**What you are asked to do**
Below is a listing. Output every line of it exactly.

**Task data**
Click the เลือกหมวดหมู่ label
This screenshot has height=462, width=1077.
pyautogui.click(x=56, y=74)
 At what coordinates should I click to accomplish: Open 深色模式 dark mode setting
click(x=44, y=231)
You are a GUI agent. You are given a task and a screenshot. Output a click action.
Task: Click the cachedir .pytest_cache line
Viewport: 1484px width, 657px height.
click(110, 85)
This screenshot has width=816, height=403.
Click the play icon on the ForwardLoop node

**Exercise solution**
Click the เลือกหมวดหมู่ label
This screenshot has height=462, width=1077.
pyautogui.click(x=56, y=74)
 At what coordinates should I click to accomplish: Open 深色模式 dark mode setting
click(x=44, y=231)
You are a GUI agent. You are given a task and a screenshot. Output a click action.
Task: Click the cachedir .pytest_cache line
Viewport: 1484px width, 657px height.
click(110, 85)
This screenshot has width=816, height=403.
Click the play icon on the ForwardLoop node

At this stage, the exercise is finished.